Heterologous expression and biochemical characterization of a novel thermostable Sclerotinia sclerotiorum GH45 endoglucanase in Pichia pastoris.

Enzymatic saccharification of lignocellulosic biomass has been widely studied. Mainly endoglucanases were found to be a prerequisite for the quick initial biomass liquefaction. In the present study, Pichia pastoris was used as a host for the heterologous expression of a Sclerotinia sclerotiorum GH45 endoglucanase, Endo2. The recombinant plasmid pPICZαA was used to transform Pichia pastoris. Pichia culture supernatants expressing the recombinant Endo2 (rEndo2) were used for the purification and biochemical characterization of this enzyme. Therefore, rEndo2 was purified 6.7 fold to homogeneity with 34% yield and gave 19U/mg specific activity. It also showed maximum activity at pH 7.0 and 60°C (against pH 5.0 and 50°C for the native enzyme) and was thermostable at relatively high temperatures.
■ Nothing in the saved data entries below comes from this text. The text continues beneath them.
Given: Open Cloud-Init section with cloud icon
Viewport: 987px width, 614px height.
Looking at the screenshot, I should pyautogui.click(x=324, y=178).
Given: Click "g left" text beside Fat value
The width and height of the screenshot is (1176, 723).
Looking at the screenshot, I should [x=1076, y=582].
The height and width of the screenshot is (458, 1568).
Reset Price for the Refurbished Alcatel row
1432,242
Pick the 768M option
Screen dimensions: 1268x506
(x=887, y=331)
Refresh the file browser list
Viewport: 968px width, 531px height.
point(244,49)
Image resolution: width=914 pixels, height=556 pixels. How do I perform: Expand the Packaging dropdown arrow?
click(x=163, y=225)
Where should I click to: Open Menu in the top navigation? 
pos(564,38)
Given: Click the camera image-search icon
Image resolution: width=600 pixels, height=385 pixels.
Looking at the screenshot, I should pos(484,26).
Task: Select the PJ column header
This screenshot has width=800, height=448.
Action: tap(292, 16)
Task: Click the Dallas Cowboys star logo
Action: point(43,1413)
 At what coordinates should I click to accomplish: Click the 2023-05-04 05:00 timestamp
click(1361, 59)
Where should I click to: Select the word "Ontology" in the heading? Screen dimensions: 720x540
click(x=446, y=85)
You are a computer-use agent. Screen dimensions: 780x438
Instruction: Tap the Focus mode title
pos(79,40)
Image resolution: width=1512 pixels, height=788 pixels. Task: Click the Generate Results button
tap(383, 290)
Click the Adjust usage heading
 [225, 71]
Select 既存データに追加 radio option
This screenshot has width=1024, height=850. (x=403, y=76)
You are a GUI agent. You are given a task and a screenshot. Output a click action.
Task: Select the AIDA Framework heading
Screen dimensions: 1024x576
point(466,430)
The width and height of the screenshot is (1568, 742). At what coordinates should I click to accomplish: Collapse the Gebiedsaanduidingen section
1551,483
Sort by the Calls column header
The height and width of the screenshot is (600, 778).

Furthermore, rEndo2 retained its activity in a wide pH range (from 5 to 8). Besides, the recombinant endoglucanase was produced as an active 47kDa enzyme. This molecular weight differs from the one of the native enzyme (34kDa), which suggested a potential glycosylation of the recombinant enzyme. Moreover, rEndo2 was able to produce fermentable sugars after enzymatic assay on various cellulosic substrates with an interesting yield. Therefore, all these features offer prospects for large-scale production and industrial application of the recombinant endoglucanase.